Provided text:
---

Interoperability and Reusability depend primarily on the data format used and data integrity. For data formats, for hot and warm data alike, we can only recommend open and well-documented formats allowing data to be retrieved and read by anyone at any time. Reusability also depends on data integrity, which is an important aspect of any data storage system. Four sources of risk have been proposed and operationalised: storage hardware; physical environment; curating institution; global environment (Altman & Landau, 2020) and all those factors must be considered. Hot and warm data integrity is often ensured by simultaneously using multiple copies of the data, for instance having regular backup copies on physically separated servers, themself using redundant arrays of independent disks, thus protecting data from drive failure. Cold archiving, however, often relies on a single copy and thus bit-level information integrity is of greater concern. A typical recommendation for cold storage is to use magnetic tape, in particular, Linear Tape Open (LTO) as those types of tapes can contain 10–14 TByte of data for about $50, with a bit-wise error rate of 1 in 1019 and up to 30-year shelf-life. These should be stored in a secured, flood-resistant and temperature-controlled environment ensuring long-term preservation. Planning for such activity in case of repository shutdown is thus necessary, with future data access planned to be managed by institutions like university libraries, possibly in relation from services allowing cloud retrieval (as e.g. Amazon Glacier Deep Archive, Google or Azure storage archive) thus allowing independent storage and retrieval when needed.

---

What you need to do:
[a] Which kind of magnetic tape does the data storage text name as a typical recommendation for cold storage?
[b] Continue the data storage text from its last sentence.
These rows come from a separate source.

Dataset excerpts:
---

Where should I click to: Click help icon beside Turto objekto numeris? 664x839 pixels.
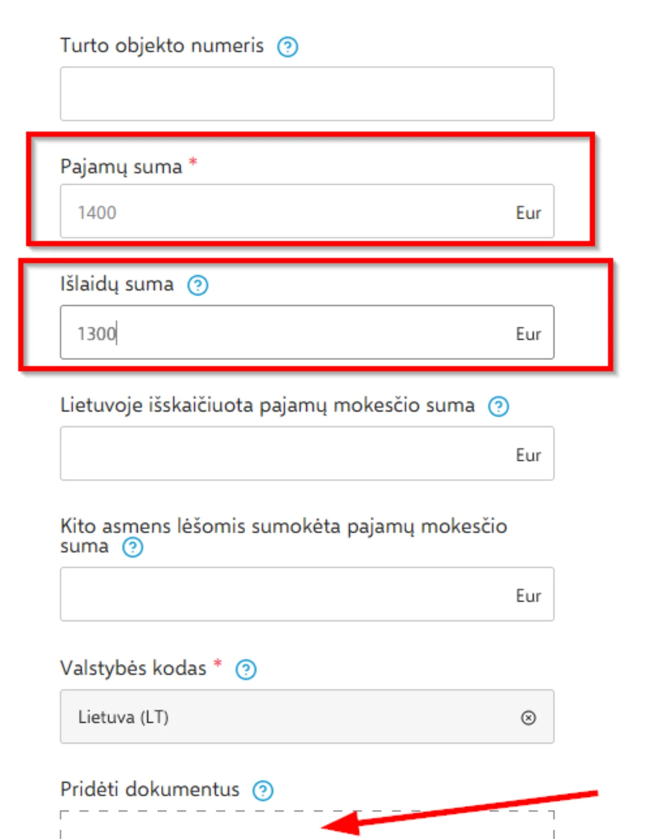(287, 47)

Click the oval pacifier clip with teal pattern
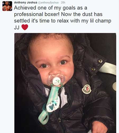pyautogui.click(x=53, y=104)
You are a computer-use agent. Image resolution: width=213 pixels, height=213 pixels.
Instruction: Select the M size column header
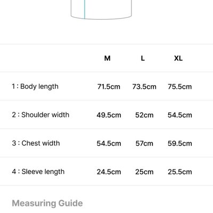pos(108,58)
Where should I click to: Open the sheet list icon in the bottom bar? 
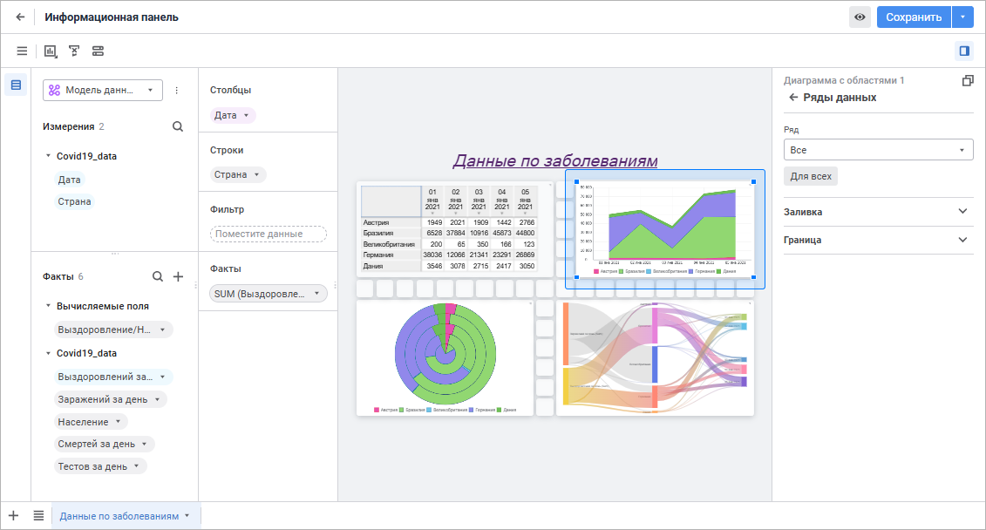click(x=38, y=515)
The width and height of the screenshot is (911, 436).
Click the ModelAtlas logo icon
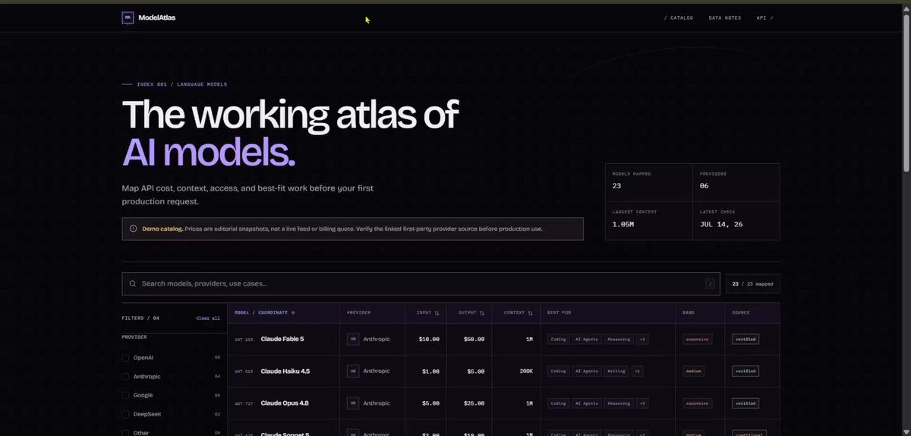(x=128, y=17)
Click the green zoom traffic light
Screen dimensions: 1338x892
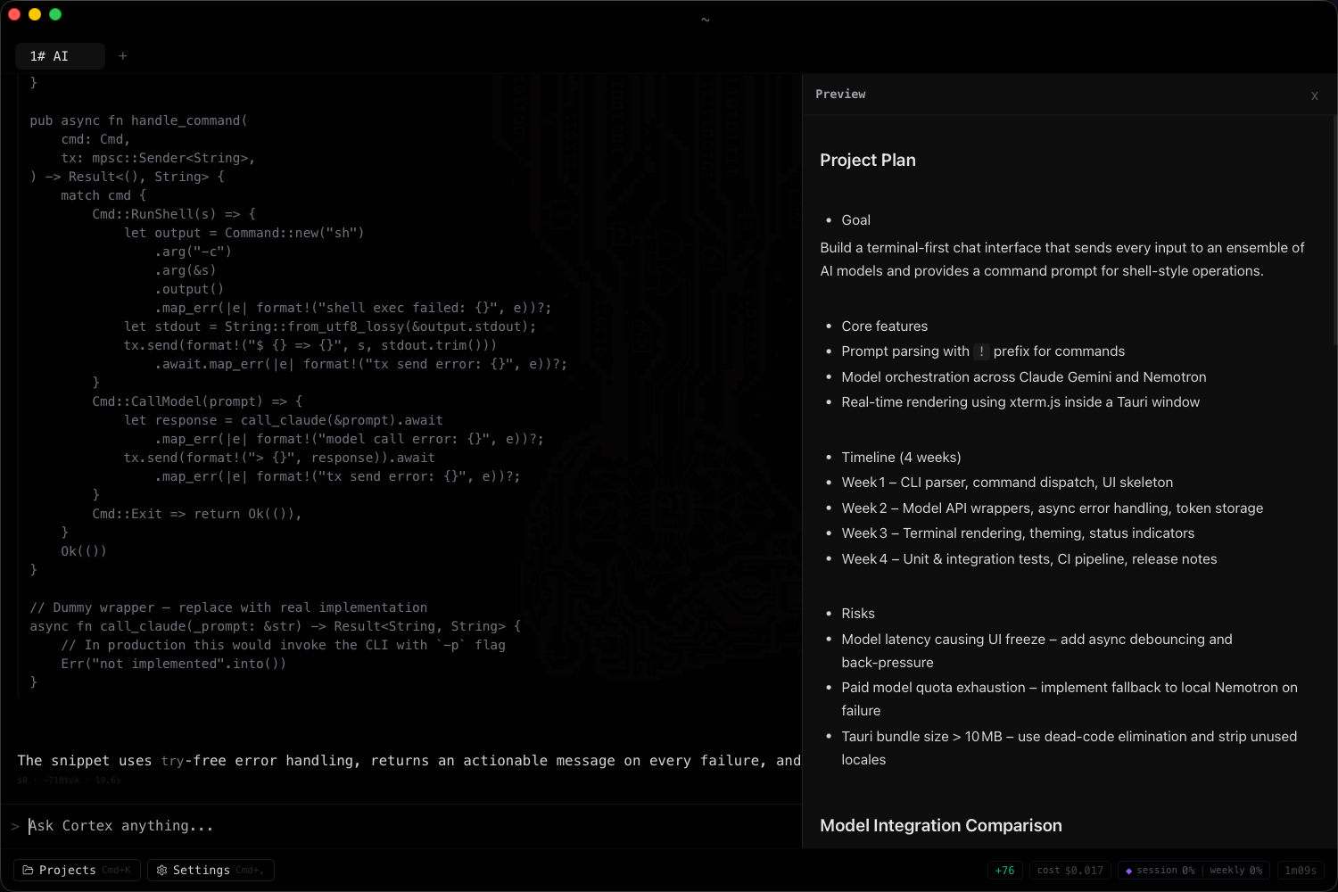tap(54, 14)
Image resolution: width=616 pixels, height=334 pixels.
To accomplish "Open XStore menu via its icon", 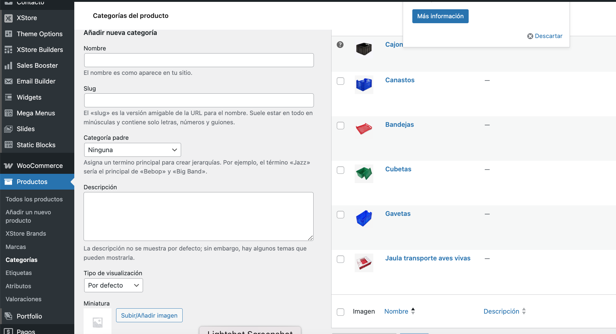I will (9, 18).

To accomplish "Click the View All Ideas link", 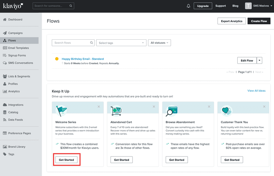I will [x=256, y=91].
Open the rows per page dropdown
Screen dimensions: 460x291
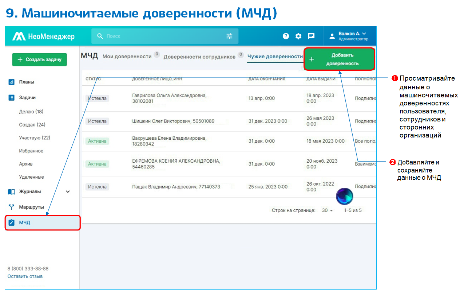coord(327,210)
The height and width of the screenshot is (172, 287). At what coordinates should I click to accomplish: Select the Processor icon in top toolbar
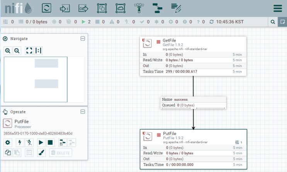pyautogui.click(x=46, y=8)
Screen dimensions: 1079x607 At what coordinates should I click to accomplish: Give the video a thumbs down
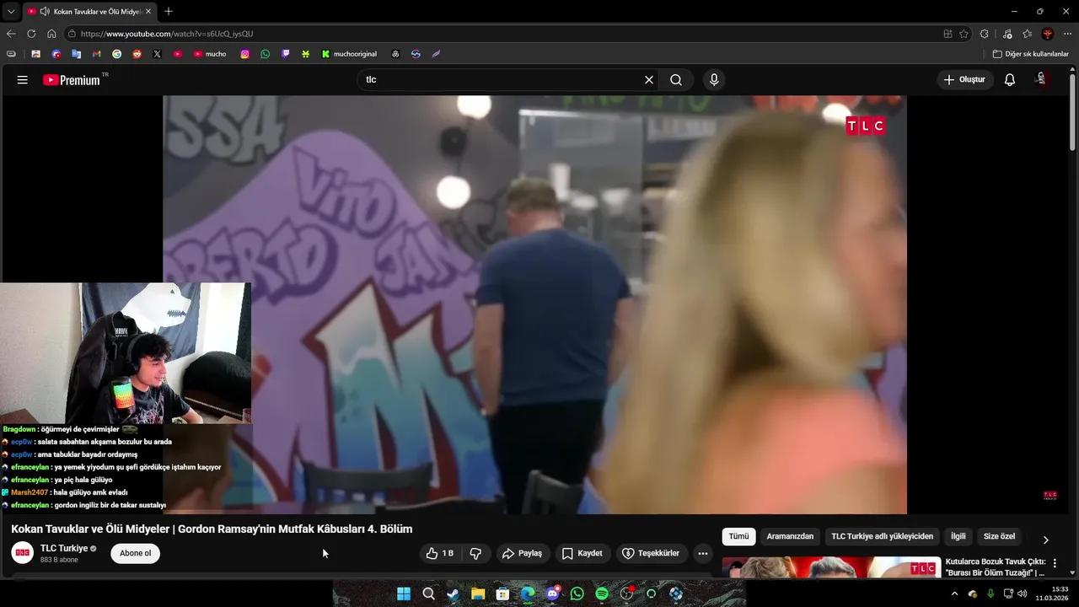tap(475, 553)
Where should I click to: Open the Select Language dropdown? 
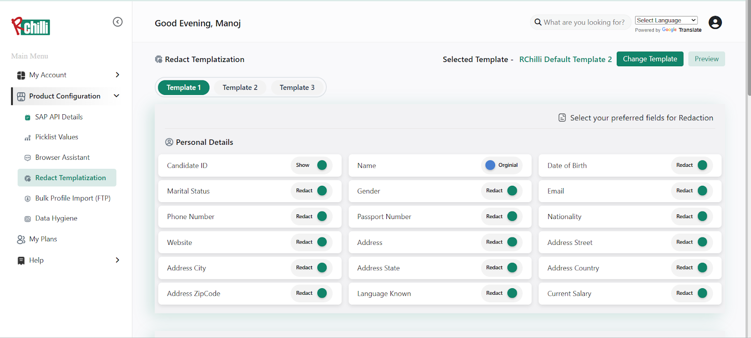[666, 20]
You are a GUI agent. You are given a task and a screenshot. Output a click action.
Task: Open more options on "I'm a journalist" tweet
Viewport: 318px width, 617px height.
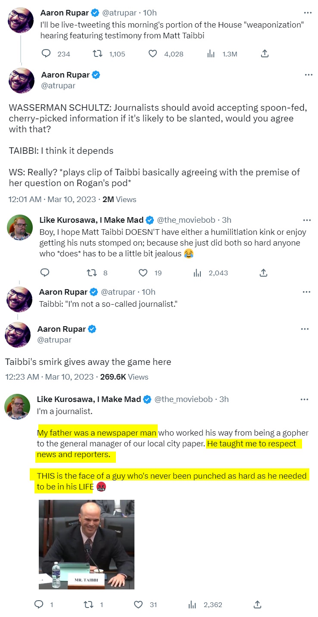click(305, 399)
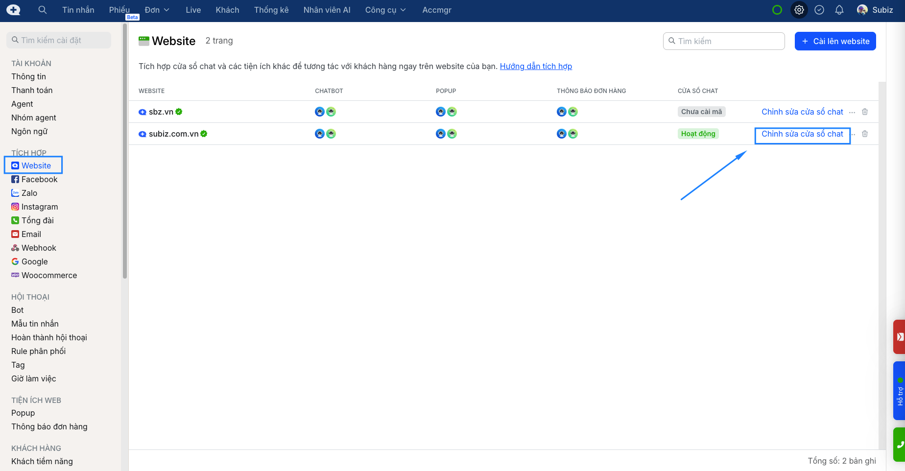Focus the Tìm kiếm cài đặt search field
This screenshot has height=471, width=905.
pos(59,40)
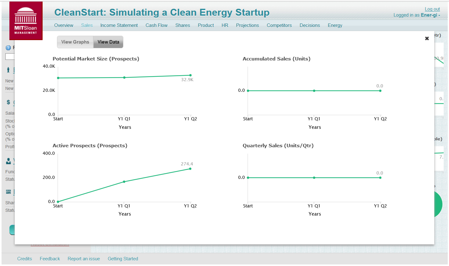Click the Log out link
This screenshot has width=449, height=266.
(432, 9)
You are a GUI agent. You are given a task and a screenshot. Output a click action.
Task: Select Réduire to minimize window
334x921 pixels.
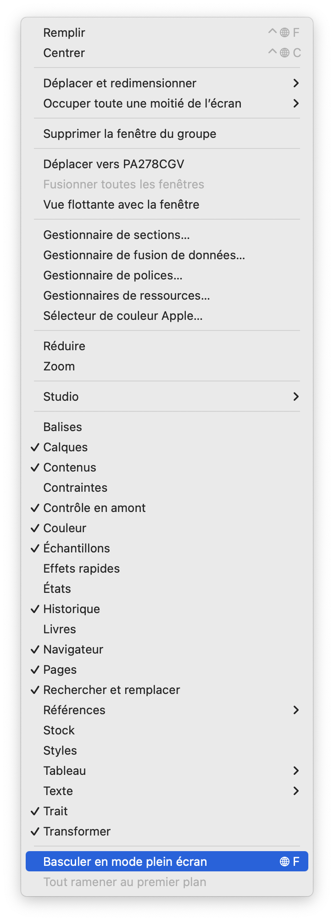64,346
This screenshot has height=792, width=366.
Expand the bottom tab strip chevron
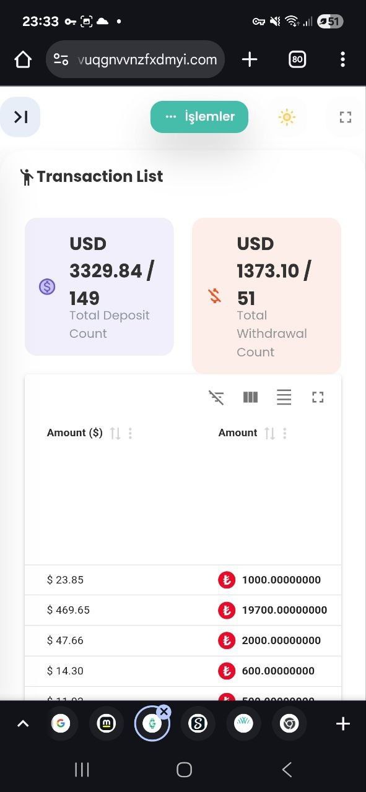[x=23, y=723]
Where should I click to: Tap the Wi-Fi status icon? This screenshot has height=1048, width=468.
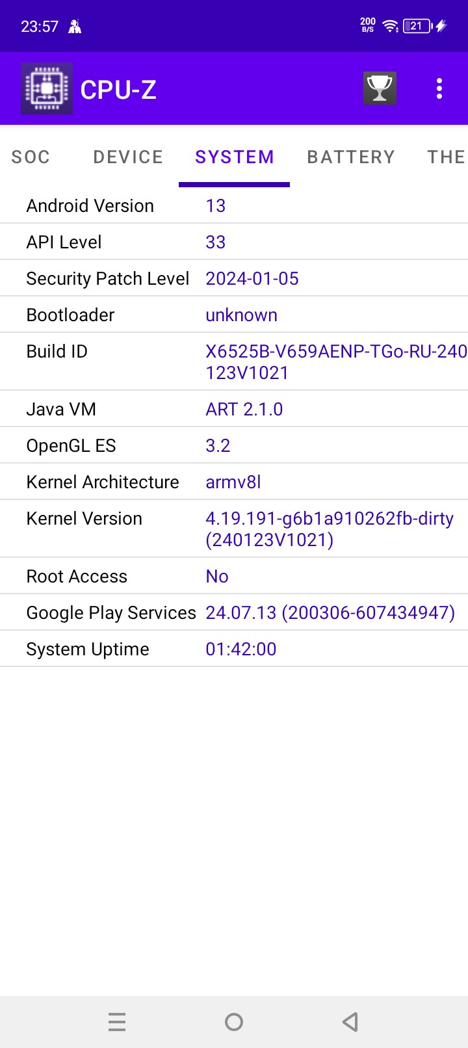pos(391,26)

---

Responses per task:
[a] Linear Tape Open (LTO) tape.

[b]
Conclusion

Researchers happily take responsibility for data creation and increasingly they are taking up the challenging but necessary task of data sharing. As data sharing becomes the norm, it is essential to clarify responsibilities about who ensures access to the data and in what form. Repositories should clearly state for how long data are guaranteed or just likely to be shared, state who decides when data should move to cold storage (using which criteria) and who is responsible for cold storage (Currie & Kilbride, 2021). Once those have been decided, simple steps can be made to keep data FAIR: i) keep metadata alive by making them available through multiple sources with the PID ii) have mechanisms in place to retrieve cold data and (iii) have procedures ensuring cold data physical integrity.